Collected data:
########################################

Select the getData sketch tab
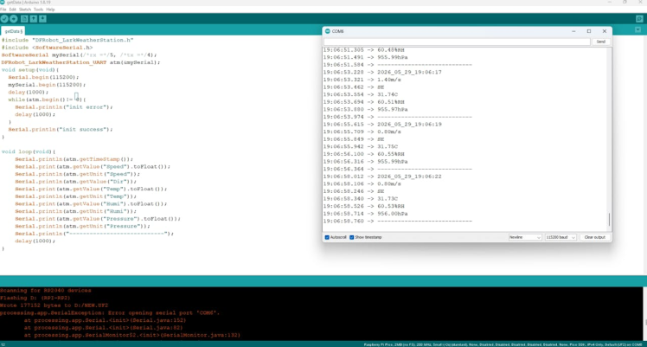The height and width of the screenshot is (347, 647). coord(13,31)
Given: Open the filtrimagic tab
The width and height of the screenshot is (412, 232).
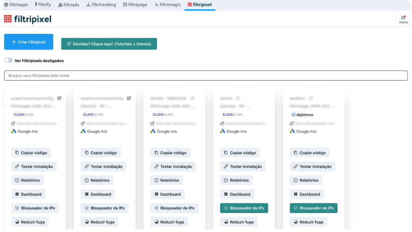Looking at the screenshot, I should pyautogui.click(x=167, y=4).
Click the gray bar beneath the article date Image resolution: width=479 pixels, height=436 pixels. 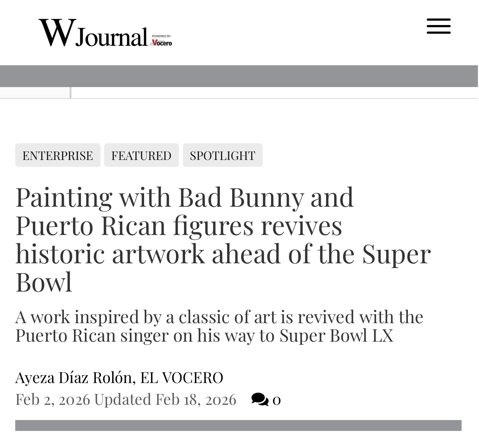pyautogui.click(x=238, y=425)
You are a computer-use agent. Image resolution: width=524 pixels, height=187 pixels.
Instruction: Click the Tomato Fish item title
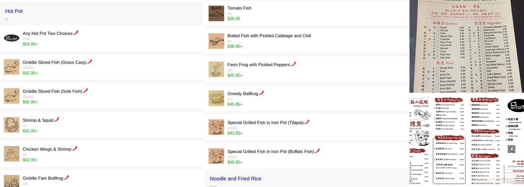pyautogui.click(x=240, y=8)
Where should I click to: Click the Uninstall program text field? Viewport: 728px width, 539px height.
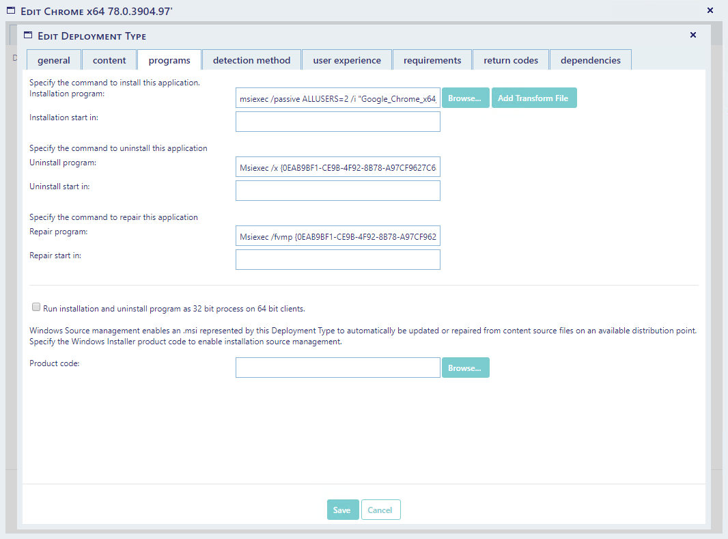click(x=337, y=167)
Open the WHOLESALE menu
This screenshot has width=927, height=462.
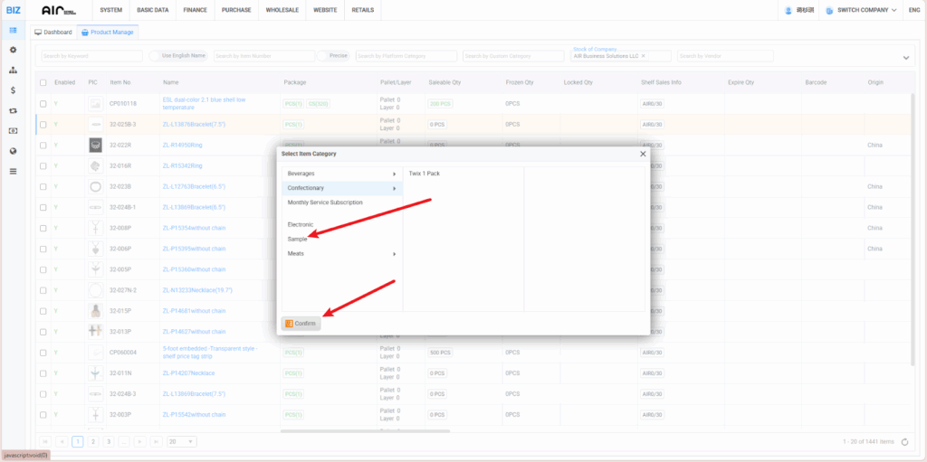(284, 10)
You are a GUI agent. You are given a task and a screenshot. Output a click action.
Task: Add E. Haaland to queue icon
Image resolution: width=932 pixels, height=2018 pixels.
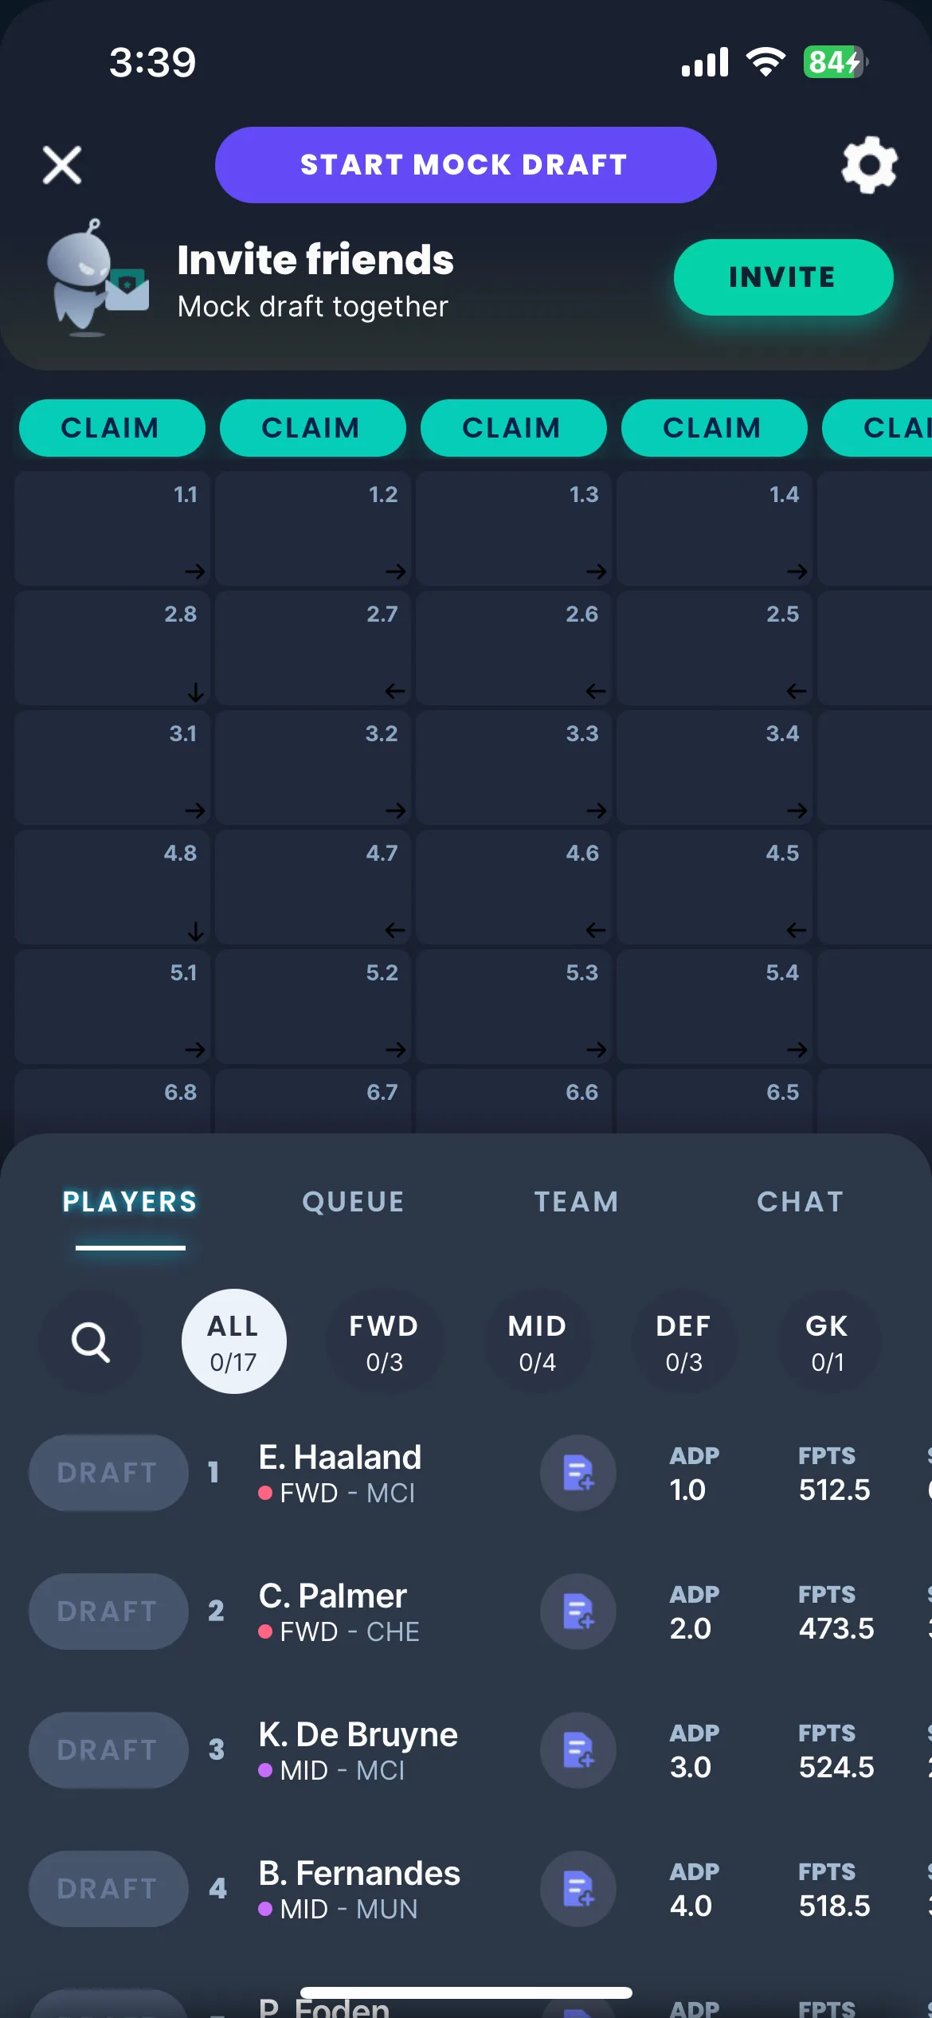click(x=578, y=1473)
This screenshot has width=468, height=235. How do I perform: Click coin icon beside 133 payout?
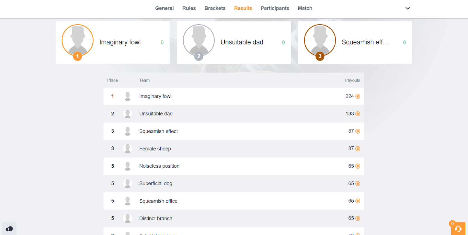pos(358,114)
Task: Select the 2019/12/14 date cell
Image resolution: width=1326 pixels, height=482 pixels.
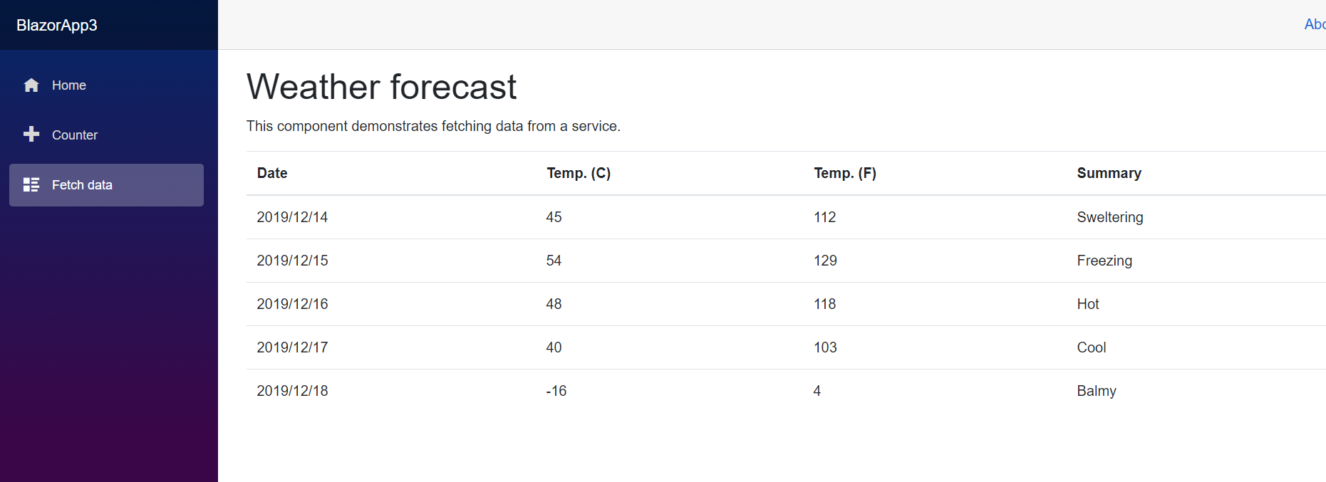Action: pos(292,217)
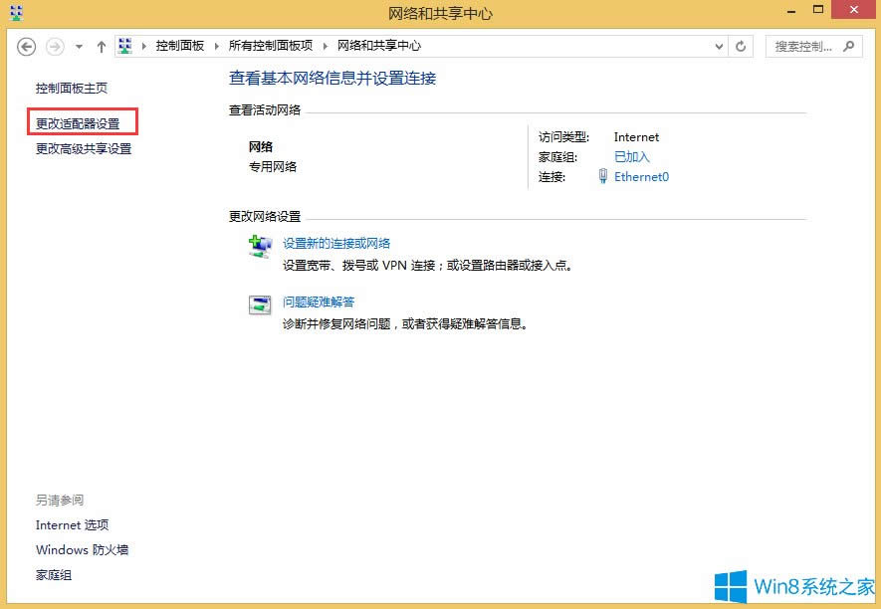Click the new connection setup icon

click(x=260, y=246)
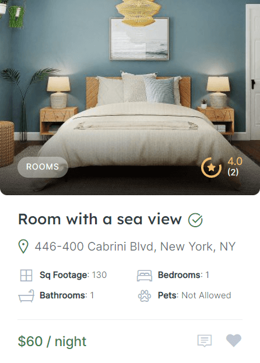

########################################

= Task to complete =
Read through the entries and copy each line in which "agent" appears.

= Exercise solution =
You are a computer-use agent. Image resolution: width=524 pixels, height=187 pixels.
You are a GUI agent. You are given a task and a screenshot. Output a click action.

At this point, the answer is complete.